Die internationalen Rotkreuzorganisationen und ihr gehörig ausgewiesenes Personal sind berechtigt, jederzeit das Zeichen des roten Kreuzes auf weißem Grund zu verwenden.

Ausnahmsweise kann gemäß den nationalen Gesetzen und mit ausdrücklicher Erlaubnis einer der nationalen Gesellschaften des Roten Kreuzes (des Roten Halbmondes, des Roten Löwen mit roter Sonne) das Schutzzeichen des Abkommens in Friedenszeiten verwendet werden, um Ambulanzfahrzeuge und Rettungsstellen kenntlich zu machen, die ausschließlich der unentgeltlichen Pflege von Verwundeten oder Kranken dienen.

[...]

Artikel 53

Der Gebrauch des Zeichens oder der Bezeichnung ‚Rotes Kreuz‘ oder ‚Genfer Kreuz‘ sowie von allen Zeichen und Bezeichnungen, die eine Nachahmung darstellen, durch nach dem gegenwärtigen Abkommen dazu nicht berechtigte Privatpersonen, durch öffentliche oder private Gesellschaften oder Handelsfirmen ist jederzeit verboten, ohne Rücksicht auf den Zweck und auf den etwaigen früheren Zeitpunkt der Verwendung.

Im Hinblick auf die der Schweiz durch die Annahme der umgestellten eidgenössischen Landesfarben erwiesene Ehrung und auf die zwischen dem Schweizerwappen und dem Schutzzeichen des Abkommens mögliche Verwechslung ist der Gebrauch des Wappens der Schweizerischen Eidgenossenschaft sowie aller Zeichen, die eine Nachahmung darstellen, durch Privatpersonen, Gesellschaften oder Handelsfirmen, sei es als Fabrik- oder Handelsmarke oder als Bestandteil solcher Marken, sei es zu einem gegen die kaufmännische Ehrbarkeit verstoßenden Zweck oder unter Bedingungen, die geeignet sind, das schweizerische Nationalgefühl zu verletzen, jederzeit verboten.

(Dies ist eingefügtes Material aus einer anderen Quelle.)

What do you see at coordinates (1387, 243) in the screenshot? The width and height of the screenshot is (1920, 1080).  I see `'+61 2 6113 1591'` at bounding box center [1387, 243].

Die Hohen Vertragschließenden Parteien, die am Genfer Abkommen vom 27. Juli 1929 nicht beteiligt waren, können jedoch den bisherigen Benützern der im Absatz 1 erwähnten Zeichen, Bezeichnungen oder Marken eine Frist von höchstens drei Jahren seit Inkrafttreten dieses Abkommens einräumen, um diese Verwendung einzustellen, wobei während dieser Frist die Verwendung zu Kriegszeiten nicht den Anschein erwecken darf, als ob sie den Schutz des Abkommen gewährleistet.

Das im Absatz 1 dieses Artikels erlassene Verbot gilt auch für die im Artikel 38, Absatz 2, vorgesehenen Zeichen und Bezeichnungen, ohne jedoch eine Wirkung auf die durch bisherige Benützer erworbenen Rechte auszuüben.“

8        §§ 5, 8 und 9 des Bundesgesetzes über die Anerkennung des Österreichischen Roten Kreuzes und den Schutz des Zeichens des Roten Kreuzes (Rotkreuzgesetz - RKG), BGBl I Nr 33/2008, mit denen u.a. die zuvor genannten Bestimmungen der 1. Genfer Konvention umgesetzt wurden, lauten - auszugsweise - wie folgt:

„Kennzeichen

§ 5. (1) Das Kennzeichen des Österreichischen Roten Kreuzes ist das Rote Kreuz auf weißem Grund. Das Österreichische Rote Kreuz ist befugt, dieses Zeichen für alle seine Aufgaben zu verwenden und im Zusammenhang mit diesen Aufgaben andere Personen und Einrichtungen dazu zu ermächtigen.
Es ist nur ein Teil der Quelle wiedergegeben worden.